Scientists from the Australian National University (ANU), a Silicon Valley company with strong Australian connections called Chromasun and Tianjin University in China are to join forces to create roof-mounted solar trough concentrator systems that are more cost-effective and efficient than previous models.
The Australian arm of the collaboration is being funded with $1.8m by the Australian government as part of the Asia Pacific Partnership (APP) on Clean Development and Climate.
The Australian contribution will be led by Prof Andrew Blakers and Dr Vernie Everett from the Centre for Sustainable Energy Systems (CSES) at ANU.
‘Solar concentrator troughs are like long, curved mirrors that focus the sun’s rays onto photovoltaic cells, which then produce solar electricity and solar hot water,’ said Prof Blakers.
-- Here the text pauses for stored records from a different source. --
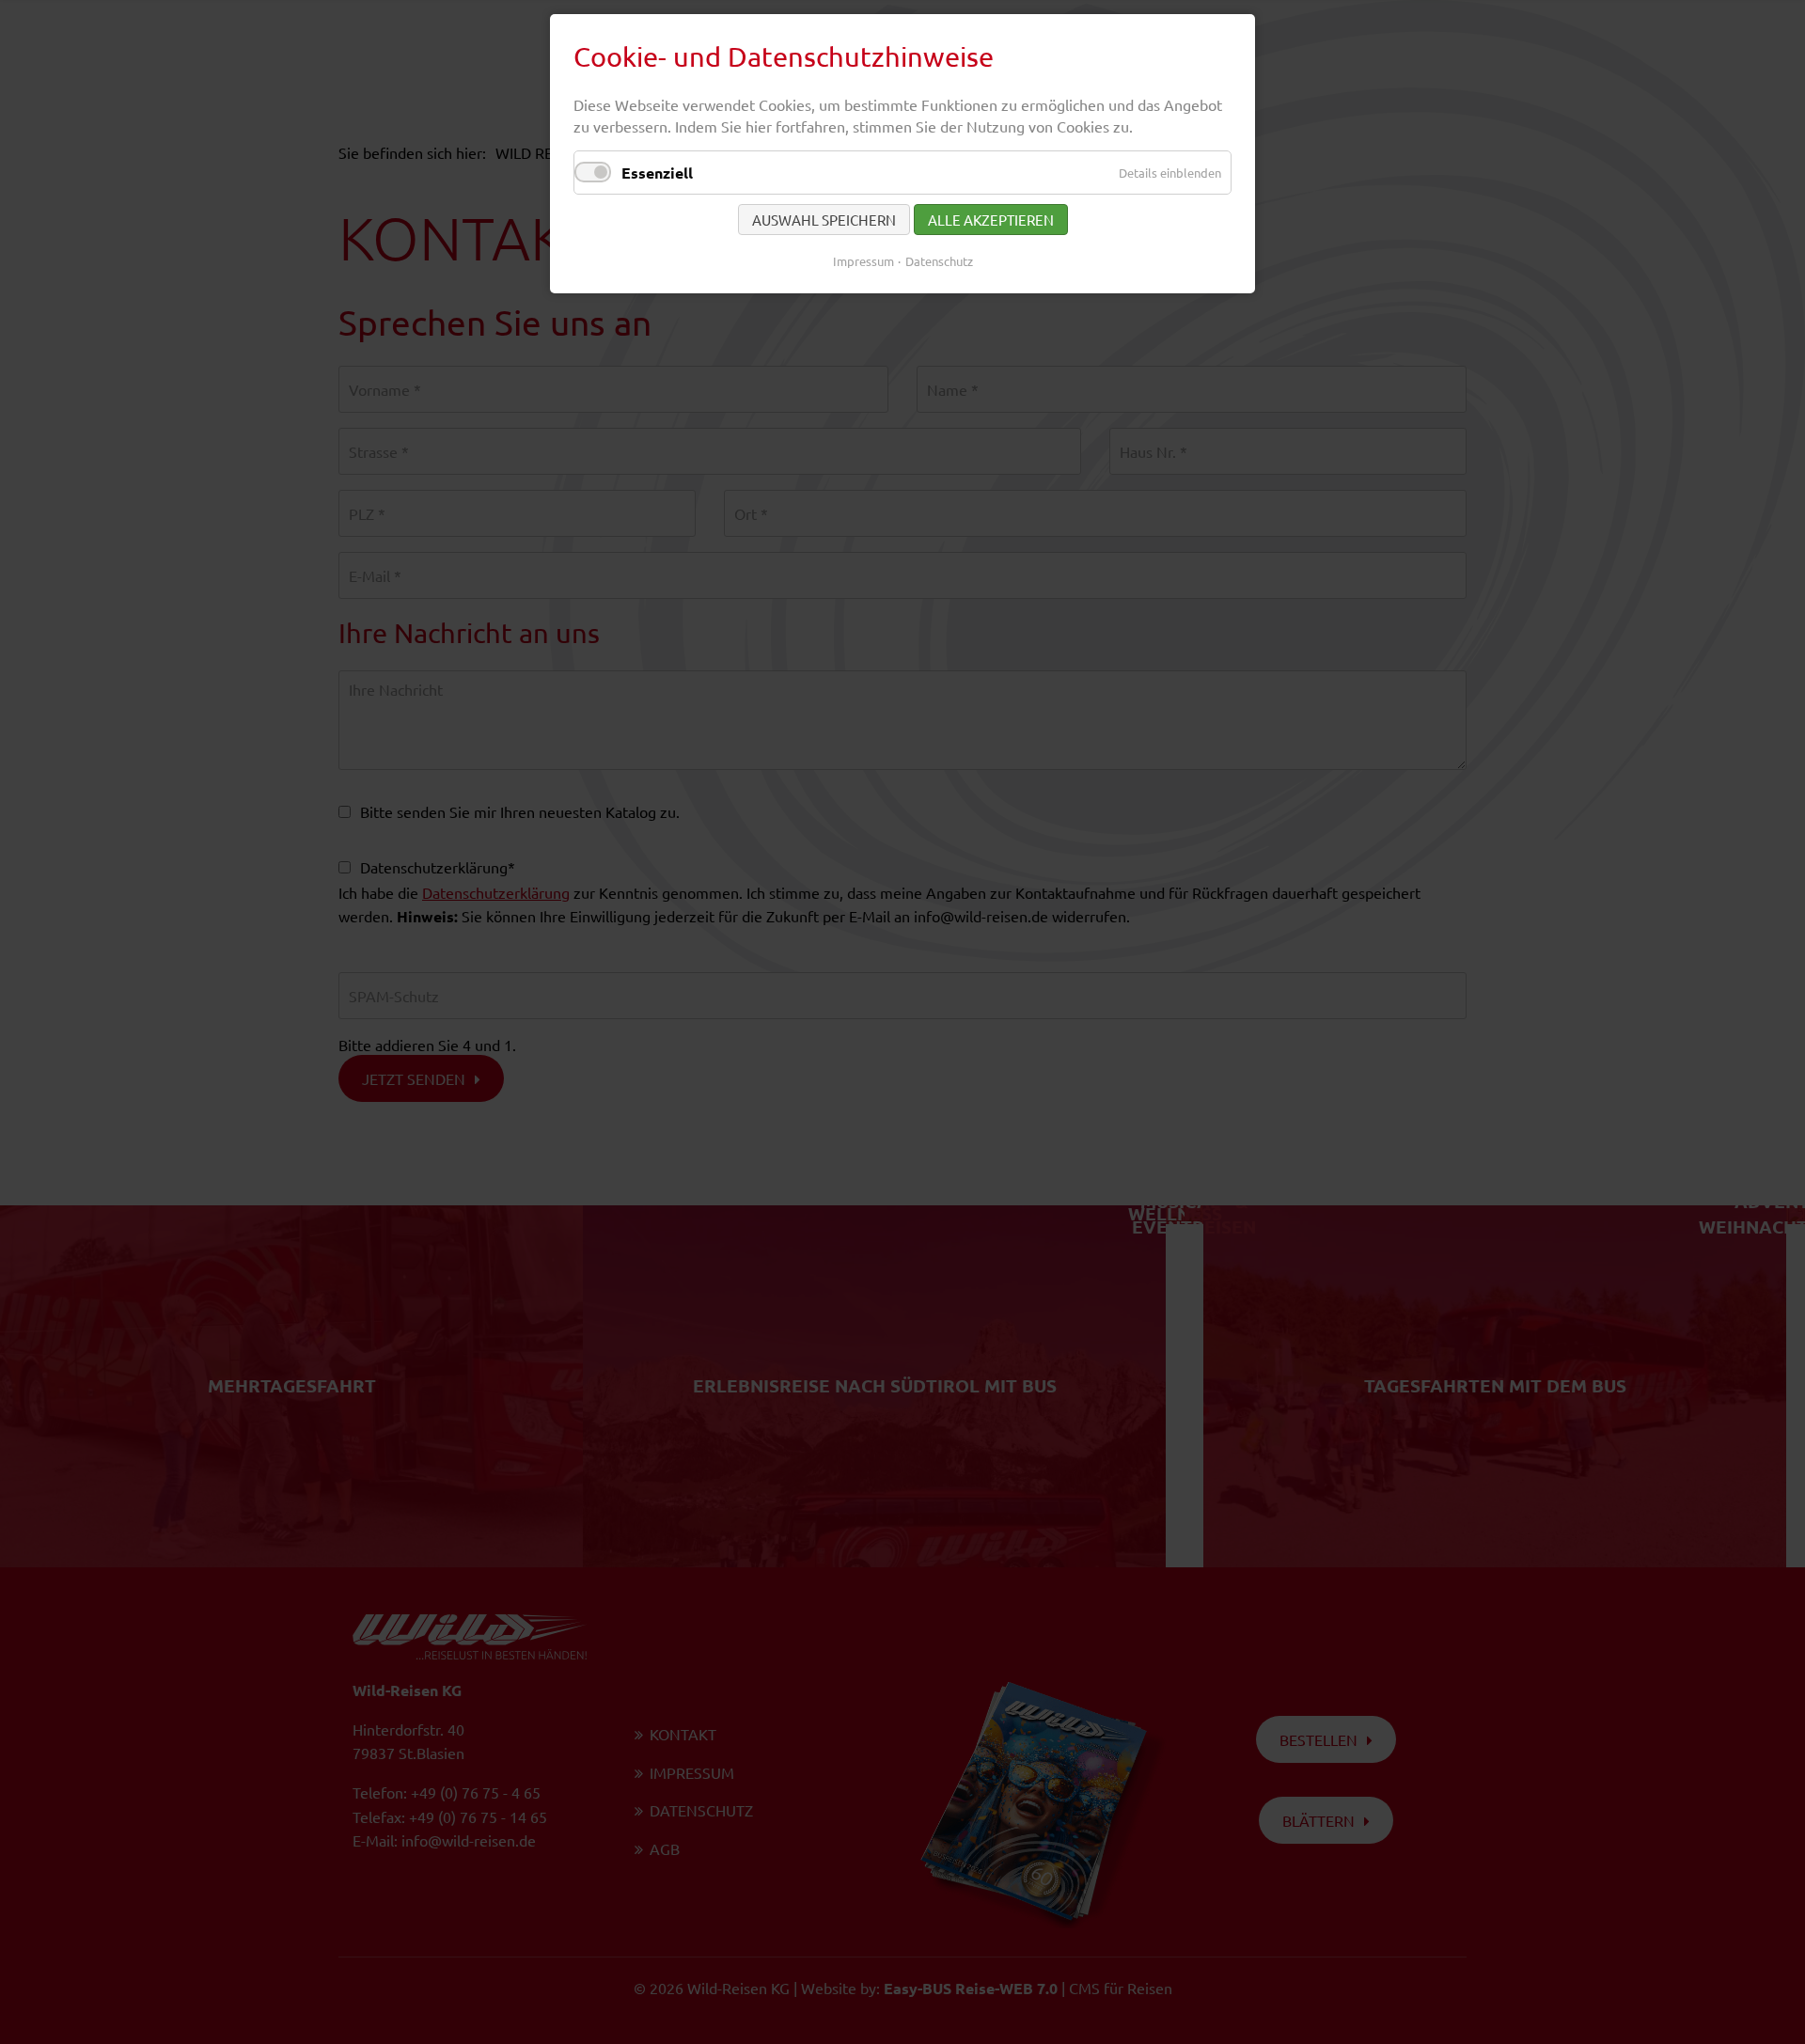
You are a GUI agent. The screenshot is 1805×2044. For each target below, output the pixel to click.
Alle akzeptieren (991, 219)
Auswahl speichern (824, 219)
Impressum (863, 261)
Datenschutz (939, 261)
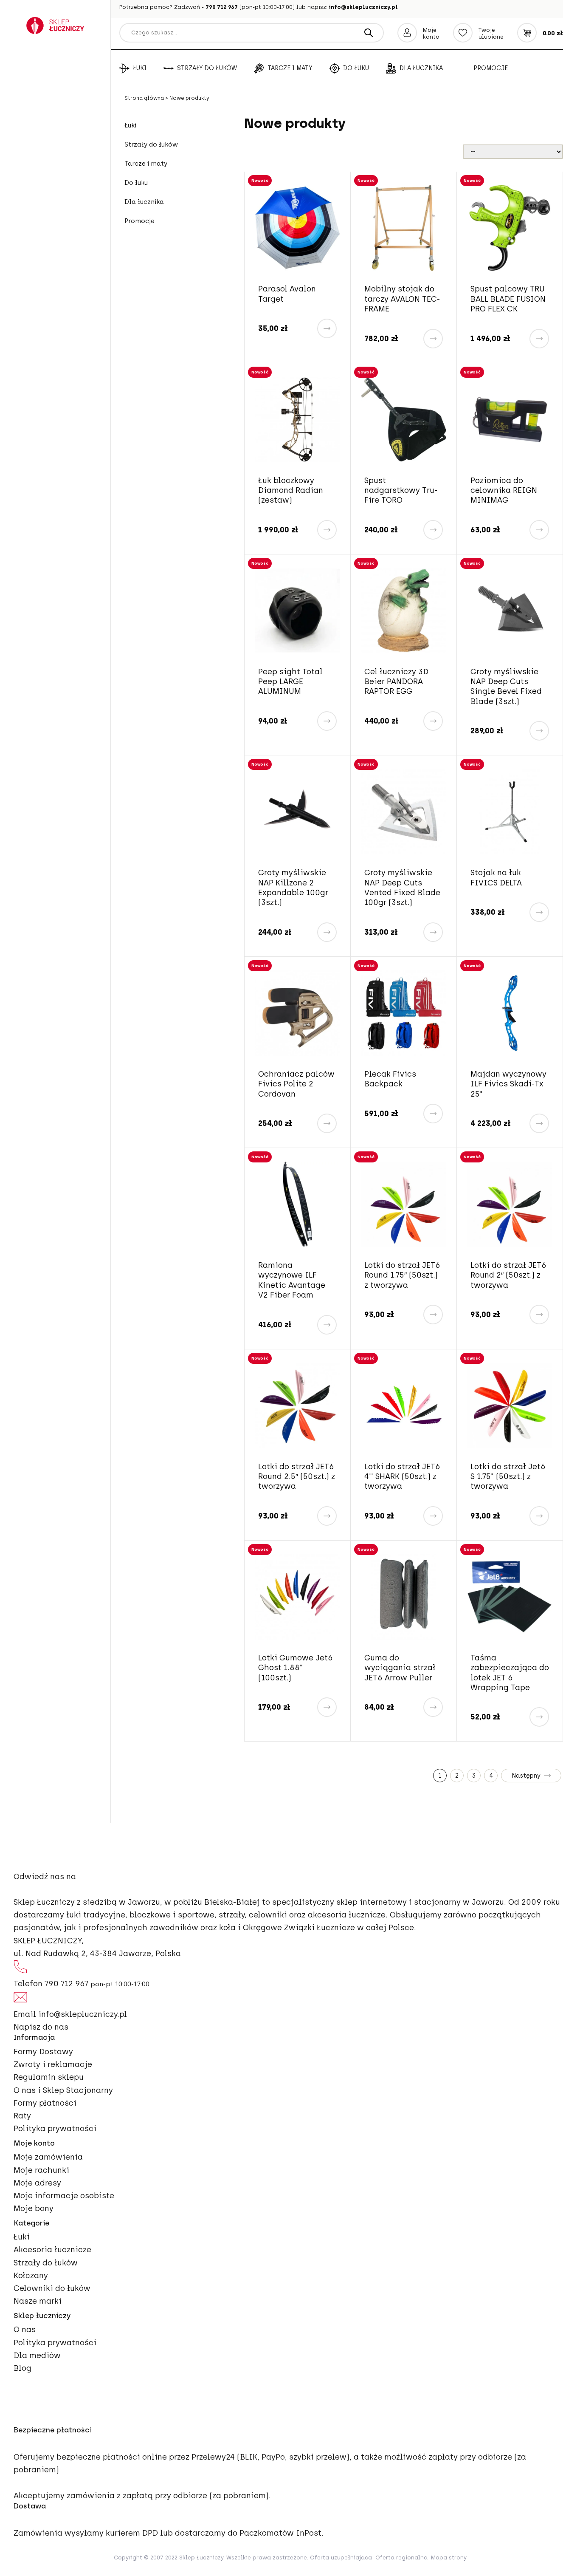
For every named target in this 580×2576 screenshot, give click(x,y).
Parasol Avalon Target (287, 293)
‘Traditionally, these kinds of systems have been built with expensive, specialist concentrator cells. We’ll be modifying and upgrading commercially available non-concentrator solar cells, which should result in major savings.’
The researchers will also be developing more efficient techniques to reduce the influence of moving shadows, which have the potential to eat into the amount of energy being generated.
The joint project will involve extended exchanges of staff and research students between Tianjin University, Chromasun and ANU.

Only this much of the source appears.